Rene Rivera, in the photo on the left, just turned 18 and was celebrating by exercising one of his rights as a near-adult American. Eighteen is semi-adult territory, because now he can vote, smoke, join the Armed Services. At 21 he’s full adult, so he can drink and rent a car. On the right is Paul Draber. He was cool. He had no doubts: “I’m voting because I want to change the world.”
Nicole Middleton
I took some photos from my polling station, and then a polling station at a dorm on campus.

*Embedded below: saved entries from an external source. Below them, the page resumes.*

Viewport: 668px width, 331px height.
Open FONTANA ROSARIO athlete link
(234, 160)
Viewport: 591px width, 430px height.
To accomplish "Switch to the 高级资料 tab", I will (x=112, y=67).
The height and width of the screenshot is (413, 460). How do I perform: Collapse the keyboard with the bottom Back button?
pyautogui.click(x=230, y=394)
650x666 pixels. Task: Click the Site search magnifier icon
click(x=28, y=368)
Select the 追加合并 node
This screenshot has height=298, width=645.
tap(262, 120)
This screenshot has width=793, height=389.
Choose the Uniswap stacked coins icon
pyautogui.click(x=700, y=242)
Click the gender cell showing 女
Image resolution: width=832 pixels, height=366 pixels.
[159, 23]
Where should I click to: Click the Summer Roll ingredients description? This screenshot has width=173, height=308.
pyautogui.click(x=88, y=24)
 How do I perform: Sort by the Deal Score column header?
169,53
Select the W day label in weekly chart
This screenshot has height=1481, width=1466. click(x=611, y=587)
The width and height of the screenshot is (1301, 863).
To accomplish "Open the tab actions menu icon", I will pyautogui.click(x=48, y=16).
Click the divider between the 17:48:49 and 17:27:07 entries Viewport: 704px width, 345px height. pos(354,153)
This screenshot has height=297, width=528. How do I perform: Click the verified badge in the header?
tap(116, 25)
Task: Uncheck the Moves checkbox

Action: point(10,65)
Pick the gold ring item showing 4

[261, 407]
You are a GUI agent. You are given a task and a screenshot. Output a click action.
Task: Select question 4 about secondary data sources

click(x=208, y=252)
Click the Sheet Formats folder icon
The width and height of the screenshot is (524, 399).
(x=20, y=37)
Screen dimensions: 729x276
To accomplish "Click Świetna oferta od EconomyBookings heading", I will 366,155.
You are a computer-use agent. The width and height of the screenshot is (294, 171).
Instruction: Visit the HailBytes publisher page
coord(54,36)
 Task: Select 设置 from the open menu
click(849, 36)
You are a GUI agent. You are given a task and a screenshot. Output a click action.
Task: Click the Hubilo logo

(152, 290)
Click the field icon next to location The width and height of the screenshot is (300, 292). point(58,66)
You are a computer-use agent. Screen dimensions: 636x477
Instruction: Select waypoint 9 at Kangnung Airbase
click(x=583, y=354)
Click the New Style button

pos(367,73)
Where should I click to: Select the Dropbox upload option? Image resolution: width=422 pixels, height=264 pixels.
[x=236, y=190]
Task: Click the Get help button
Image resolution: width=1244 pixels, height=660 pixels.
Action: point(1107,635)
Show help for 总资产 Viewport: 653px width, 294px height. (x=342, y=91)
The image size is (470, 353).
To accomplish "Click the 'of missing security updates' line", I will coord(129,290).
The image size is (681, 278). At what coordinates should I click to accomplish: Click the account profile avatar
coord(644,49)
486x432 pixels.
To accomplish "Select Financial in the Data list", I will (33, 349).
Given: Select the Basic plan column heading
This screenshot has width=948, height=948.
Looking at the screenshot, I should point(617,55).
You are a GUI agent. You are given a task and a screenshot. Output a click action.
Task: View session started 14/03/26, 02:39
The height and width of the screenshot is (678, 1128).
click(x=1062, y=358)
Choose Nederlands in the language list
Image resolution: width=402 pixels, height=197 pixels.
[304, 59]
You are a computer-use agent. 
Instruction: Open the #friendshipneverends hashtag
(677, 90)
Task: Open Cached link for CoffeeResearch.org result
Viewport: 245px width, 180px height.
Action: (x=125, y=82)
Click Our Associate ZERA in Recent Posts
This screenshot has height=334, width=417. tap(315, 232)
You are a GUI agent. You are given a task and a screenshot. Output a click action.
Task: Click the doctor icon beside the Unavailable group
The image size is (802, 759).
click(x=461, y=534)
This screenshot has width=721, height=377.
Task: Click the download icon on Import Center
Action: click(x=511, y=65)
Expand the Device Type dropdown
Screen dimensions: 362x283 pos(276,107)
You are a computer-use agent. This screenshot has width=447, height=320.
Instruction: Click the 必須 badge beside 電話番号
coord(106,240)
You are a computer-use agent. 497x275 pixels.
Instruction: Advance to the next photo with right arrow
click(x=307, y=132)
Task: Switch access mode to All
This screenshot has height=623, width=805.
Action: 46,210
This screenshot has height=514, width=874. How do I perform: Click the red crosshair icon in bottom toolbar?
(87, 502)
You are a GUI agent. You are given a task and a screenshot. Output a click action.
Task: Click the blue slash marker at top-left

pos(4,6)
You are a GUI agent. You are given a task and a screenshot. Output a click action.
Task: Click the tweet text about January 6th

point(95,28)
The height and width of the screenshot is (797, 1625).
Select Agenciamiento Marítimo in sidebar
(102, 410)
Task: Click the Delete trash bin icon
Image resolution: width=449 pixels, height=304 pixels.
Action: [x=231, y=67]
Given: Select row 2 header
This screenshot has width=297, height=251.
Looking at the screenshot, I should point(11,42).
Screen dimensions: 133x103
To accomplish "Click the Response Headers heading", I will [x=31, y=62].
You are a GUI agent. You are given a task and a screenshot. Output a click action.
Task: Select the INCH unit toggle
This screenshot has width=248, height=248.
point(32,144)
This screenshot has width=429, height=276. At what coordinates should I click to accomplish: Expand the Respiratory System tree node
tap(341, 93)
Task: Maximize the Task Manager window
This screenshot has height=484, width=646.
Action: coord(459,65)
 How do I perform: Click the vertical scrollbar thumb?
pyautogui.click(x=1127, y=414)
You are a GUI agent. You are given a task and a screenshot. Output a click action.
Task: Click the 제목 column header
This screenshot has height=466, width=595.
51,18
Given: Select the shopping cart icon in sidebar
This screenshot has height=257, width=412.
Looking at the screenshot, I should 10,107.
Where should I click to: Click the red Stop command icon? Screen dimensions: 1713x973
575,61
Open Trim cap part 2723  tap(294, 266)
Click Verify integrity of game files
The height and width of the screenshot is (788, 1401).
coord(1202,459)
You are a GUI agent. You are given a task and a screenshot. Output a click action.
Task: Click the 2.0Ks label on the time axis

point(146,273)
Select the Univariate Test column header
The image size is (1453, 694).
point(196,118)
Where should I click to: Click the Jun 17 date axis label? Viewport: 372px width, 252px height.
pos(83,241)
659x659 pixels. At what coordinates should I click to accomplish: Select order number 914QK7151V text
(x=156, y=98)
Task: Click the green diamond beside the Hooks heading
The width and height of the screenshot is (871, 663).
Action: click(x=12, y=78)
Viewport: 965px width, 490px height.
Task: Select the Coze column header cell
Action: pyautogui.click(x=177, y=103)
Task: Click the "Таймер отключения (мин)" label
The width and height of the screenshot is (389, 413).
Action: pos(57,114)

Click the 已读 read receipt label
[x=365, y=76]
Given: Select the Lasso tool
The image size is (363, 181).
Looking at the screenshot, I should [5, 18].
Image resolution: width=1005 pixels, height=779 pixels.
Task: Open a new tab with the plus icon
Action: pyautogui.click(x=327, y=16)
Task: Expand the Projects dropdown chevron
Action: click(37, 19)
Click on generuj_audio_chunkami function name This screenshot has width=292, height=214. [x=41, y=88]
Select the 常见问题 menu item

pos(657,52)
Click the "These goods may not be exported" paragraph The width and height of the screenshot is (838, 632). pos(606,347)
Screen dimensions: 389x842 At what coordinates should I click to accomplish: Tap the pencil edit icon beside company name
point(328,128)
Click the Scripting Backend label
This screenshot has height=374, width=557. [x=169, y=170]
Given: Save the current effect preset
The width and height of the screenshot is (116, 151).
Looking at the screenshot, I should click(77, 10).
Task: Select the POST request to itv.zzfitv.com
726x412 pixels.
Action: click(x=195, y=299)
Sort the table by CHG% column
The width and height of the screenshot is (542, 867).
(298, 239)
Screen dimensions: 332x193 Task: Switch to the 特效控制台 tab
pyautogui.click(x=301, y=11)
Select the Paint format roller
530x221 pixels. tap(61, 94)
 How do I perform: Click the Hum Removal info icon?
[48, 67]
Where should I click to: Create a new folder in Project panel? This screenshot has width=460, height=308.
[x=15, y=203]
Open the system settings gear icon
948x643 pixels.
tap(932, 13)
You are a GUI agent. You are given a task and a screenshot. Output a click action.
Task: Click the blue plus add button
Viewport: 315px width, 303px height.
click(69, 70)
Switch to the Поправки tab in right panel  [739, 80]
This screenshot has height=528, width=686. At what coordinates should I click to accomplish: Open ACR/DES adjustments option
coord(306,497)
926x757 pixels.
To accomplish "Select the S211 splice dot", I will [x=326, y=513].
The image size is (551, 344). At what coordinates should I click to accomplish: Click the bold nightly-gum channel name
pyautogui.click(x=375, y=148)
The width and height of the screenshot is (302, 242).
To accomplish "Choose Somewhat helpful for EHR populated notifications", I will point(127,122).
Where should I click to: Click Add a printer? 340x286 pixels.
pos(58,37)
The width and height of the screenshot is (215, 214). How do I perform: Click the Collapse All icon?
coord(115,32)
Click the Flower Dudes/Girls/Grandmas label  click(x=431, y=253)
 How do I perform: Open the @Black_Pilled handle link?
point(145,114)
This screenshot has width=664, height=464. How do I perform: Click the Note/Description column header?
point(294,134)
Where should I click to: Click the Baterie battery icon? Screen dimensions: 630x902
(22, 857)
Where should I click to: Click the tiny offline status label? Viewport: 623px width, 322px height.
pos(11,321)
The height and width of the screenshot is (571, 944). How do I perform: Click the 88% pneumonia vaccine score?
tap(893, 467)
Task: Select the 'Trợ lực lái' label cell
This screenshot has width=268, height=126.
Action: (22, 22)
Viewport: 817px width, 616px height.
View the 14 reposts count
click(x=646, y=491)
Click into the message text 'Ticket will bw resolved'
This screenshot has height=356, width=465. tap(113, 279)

It was such an exciting day yesterday if you paid attention to the media. What I noticed was that if you weren’t tuned into CNN or watching TV, where there was a campaign ad on almost every single commercial break on every channel, or listening to news radio, then there was this overriding calmness during the day and into the evening. I don’t know, maybe it was the heat. But here in California there didn’t seem to be any huge frustrations with polling machines or painstakingly long lines.
And I think except in regard to the propositions, most Californians already had a feeling about the outcome. Or I think people just wanted to sit on it, and see how the outcome fanned out. I think there was way more excitement the day after, Wednesday, especially at work. But there wasn’t the emotional rollercoaster like last election, where everyone was on edge the whole day. Well at least not in this state.

I definitely had a throwback voting experience. My polling place was in the hood so I didn’t experience the new, high-tech voting machines that everyone is buzzing about. The poll workers were four sweet elderly women that reminded me of my grandma. I was the only one at the poll when I went to vote that was below the age of 50 (but that was at 2pm).

My friend at a polling station about a mile away from mine said she saw the same thing. Her demo was a little bit more upper class, but still 35 and up. She saw maybe 3 or 4 people our age.
I would say 2/3 of my college brethren said they voted. In fact, the college dorm polling station had about a 20-min wait from 12 pm till closing time. With this election and the election 2004 it does feel like voting among college students is going up. But among young people not in school, I can’t say.

A satisfying day. Even though everything didn’t go the way I wanted to, it was better than the feeling I got last election when I just knew the world was comin’ to an end.